Stored records:

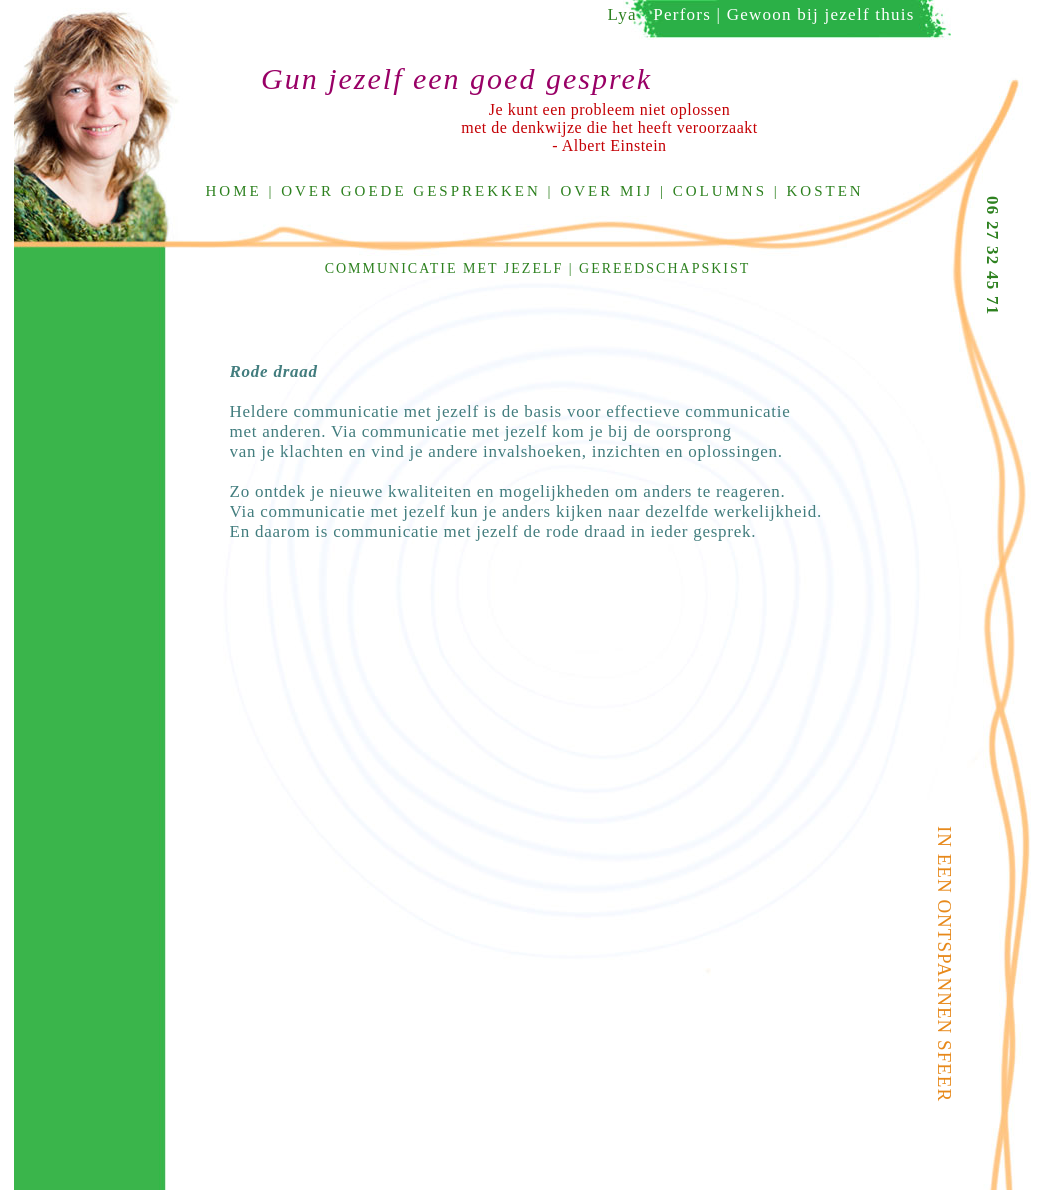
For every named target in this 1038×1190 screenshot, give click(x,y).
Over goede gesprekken (411, 191)
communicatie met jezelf (444, 268)
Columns (720, 191)
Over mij (606, 191)
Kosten (825, 191)
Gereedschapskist (664, 268)
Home (234, 191)
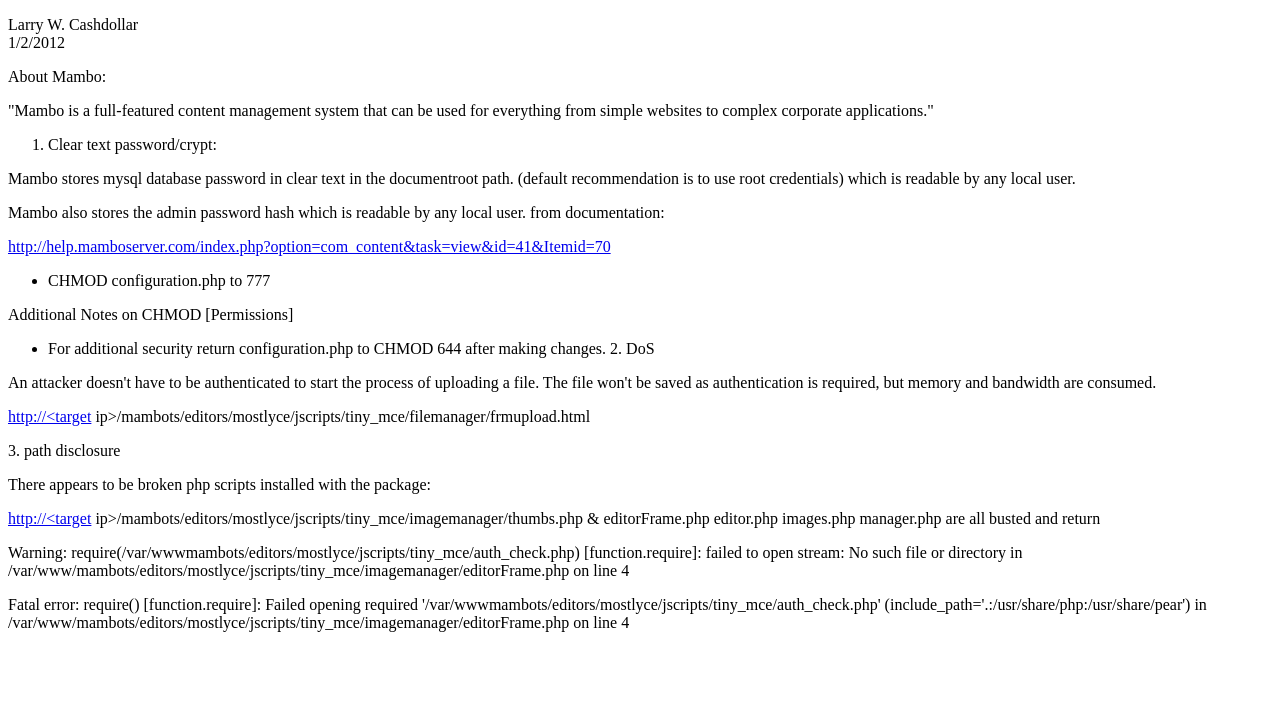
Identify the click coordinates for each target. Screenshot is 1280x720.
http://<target (49, 416)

*Exercise description:*
Copy the items from the line holding "Kosten (825, 191)" through the end of the items, both ends included, substituting "Homepage" for "Home" and changing nothing else. Leave the pictures out.

*The solution:*
Kosten (825, 191)
Gereedschapskist (664, 268)
Homepage (234, 191)
Identify the click coordinates for each target. Screenshot is 1280x720.
http://<target (49, 416)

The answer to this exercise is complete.